Bleach-boosting transition metal complexes, more particularly containing the central atoms Mn, Fe, Co, Cu, Mo, V, Ti and/or Ru, preferably selected from the group of manganese and/or cobalt salts and/or complexes, more preferably the cobalt (ammine) complexes, cobalt (acetate) complexes, cobalt (carbonyl) complexes, chlorides of cobalt or manganese and manganese sulfate, are also present in typical quantities, preferably in a quantity of up to 5% by weight, more preferably in a quantity of 0.0025% by weight to 1% by weight and most preferably in a quantity of 0.01% by weight to 0.25% by weight, based on the detergent as a whole. In special cases, however, more bleach activator may even be used.

Perfumes may also be incorporated as active substances in the melt suspension or emulsion. All the perfumes described in detail in the foregoing may be used as active substance.
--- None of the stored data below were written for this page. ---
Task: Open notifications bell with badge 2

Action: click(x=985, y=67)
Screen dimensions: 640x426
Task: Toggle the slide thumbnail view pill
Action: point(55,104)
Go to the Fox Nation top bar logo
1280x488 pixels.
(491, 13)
Where perfumes are incorporated in the melt suspension or emulsion, detergents which release all or part of the perfume with delay are obtained. According to the invention, it is possible in this way for example to produce dishwasher tablets where the consumer experiences the perfume note even after the machine has been opened on completion of the program. In this way, the unwanted “alkali smell” characteristic of many dishwasher detergents can be eliminated.

Corrosion inhibitors may also be introduced as active substance into the particles, any of the corrosion inhibitors familiar to the expert being suitable. A combination of enzyme (for example lipase) and lime soap dispersant, for example, has been successfully used as a scale inhibitor.

Irrespective of the class of substances used as active substance, the active substance(s) normally make(s) up 5 to 50% by weight, preferably 10 to 45% by weight and more preferably 20 to 40% by weight of the melt suspension or emulsion prepared in step b).

Auxiliaries

At extremely low temperatures, for example at temperatures below 0° C., the coating can disintegrate under impact or friction. In order to improve stability at temperatures as low as these, additives may optionally be incorporated in the coating materials. Suitable additives must be completely miscible with the molten wax, should not significantly alter the melting range of the coating materials, should improve the elasticity of the coating at low temperatures, should generally not increase the permeability of the coating to water or moisture and should not increase the viscosity of the molten coating material to such an extent as to make processing difficult or even impossible. Suitable additives which reduce the brittleness of a coating consisting essentially of paraffin at low temperatures are, for example, EVA copolymers, hydrogenated resin acid methyl esters, polyethylene or copolymers of ethyl acrylate and 2-ethylhexyl acrylate.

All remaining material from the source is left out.